Work instructions:
a) Write out again, word for word, the part of the innovation campaign text that opens with the words containing "With the courage" and closes with "comprehensive campaign programme.".
b) Carry on the innovation campaign text from the point where it stops.

Given passage:
Bundesministerium für Bildung und Forschung

With the courage to innovate:
#innovationland Deutschland

Innovation - what does that actually mean? For Germany, for the world, for each and every one of us? How can we promote our country's capacity for innovation? - These are questions that we have analysed intensively for the #innovationsland Deutschland campaign. On behalf of the Federal Ministry of Education and Research (BMBF), we developed the strategy and design concept for the digital campaign together with the lead agency familie redlich and are jointly responsible for the design of the comprehensive campaign programme.

© BMBF

We are shaping the future. Each for themselves and all together.

From climate change and resource scarcity to demographic change and increasing social divergence: Germany and Europe are facing huge challenges. At the same time, the digital transformation is catapulting us out of the age of industrialisation and into a new era of networking and digitality. It has long since ceased to be enough to safeguard what we have already achieved. Fundamental changes are needed to successfully shape the future.

It is people who characterise #innovationland Germany - and who inspire: Because we can all make a difference.

The outbreak of the coronavirus pandemic has shown us all that we are capable of finding new, pragmatic solutions in a very short space of time. The #innovationsland Deutschland campaign picks up on this spirit of agility: The aim is to make citizens aware of their own self-efficacy and motivate them to experiment. After all, innovation starts with people. New ideas require courage, openness and drive, as well as dialogue. And success comes when we network and learn from each other.

© BMBF/BILDKRAFTWERK/Kurc

What makes people innovators

Reacting spontaneously in a crisis, acting on instinct or leaving everything behind and starting afresh: For the campaign, we looked for inspiring protagonists to tell their individual innovation stories. It's about people who want to make a difference and put their ideas into practice. On a small and large scale. We wanted to show that innovation has many faces and can emerge anywhere.

The focus of the individual stories is not on concrete success, but on the personal motivation, character traits and attitudes of the innovators: What drives them? How do they deal with setbacks? What does it mean to fail and keep going? It was primarily the supposedly soft factors that interested us when designing the stories.

"Ideas drive us forward. If you have an idea, it's important that you spend enough time on it - maybe it's one that has potential."

Noah Adler programmed CoronaPort, a website for neighbourhood help during the crisis, overnight

Diverse perspectives

The campaign is designed to be open, flexible and inclusive. For the campaign portal innovationsland-deutschland.de, we have designed a magazine section in which very different stakeholders can submit and tell their personal stories. The core idea is to present diverse perspectives and convey a broad understanding of innovation.

Data section:
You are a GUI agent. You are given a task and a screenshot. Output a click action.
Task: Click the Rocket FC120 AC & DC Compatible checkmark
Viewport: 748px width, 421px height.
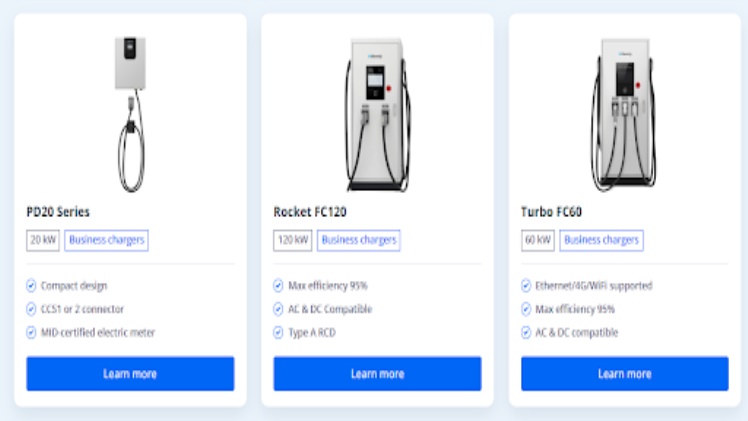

Expected responses:
a)
With the courage to innovate:
#innovationland Deutschland

Innovation - what does that actually mean? For Germany, for the world, for each and every one of us? How can we promote our country's capacity for innovation? - These are questions that we have analysed intensively for the #innovationsland Deutschland campaign. On behalf of the Federal Ministry of Education and Research (BMBF), we developed the strategy and design concept for the digital campaign together with the lead agency familie redlich and are jointly responsible for the design of the comprehensive campaign programme.

b)
Innovation needs communication

Innovation begins with an idea, but is also a process of enquiry and networking. This is why #innovationsland Deutschland brings together people from different areas of society and stimulates dialogue. The communicative highlight of the campaign was the two-day event "Inspiration: The Future Arena". The basic idea is to create friction, knowledge transfer and collaboration through dialogue across different disciplines and age groups.

"Both in art and everywhere else, we need to connect people and create discourse in order to enable innovation."

Dr Sabine Schormann, General Director of documenta and Museum Fridericianum gGmbh

© BMBF / Bildkraftwerk / Kurc

Shaping the #innovationland

In the Zukunftsarena, high-calibre guests from science, business, culture and the media as well as political representatives addressed the question of how we can make #innovationsland fit for the future together. Viewers were able to join in via livestream and participate in interactive discussions in various formats.

The BMBF main stage was complemented by a diverse programme from partners such as the Centre for Art and Media Karlsruhe, Ideenexpo and Dark Horse GmbH. Workshops, panel discussions and innovation duels discussed, for example, what entrepreneurs can learn from art and culture, what young founders expect from the older generation and what attitude we need to develop towards new technologies if we want to compete internationally.

"Germany and the entire Western world in general should be more open to innovations from other parts of the world."

Dr Amel Karboul, CEO of the Education Outcomes Fund (EOF)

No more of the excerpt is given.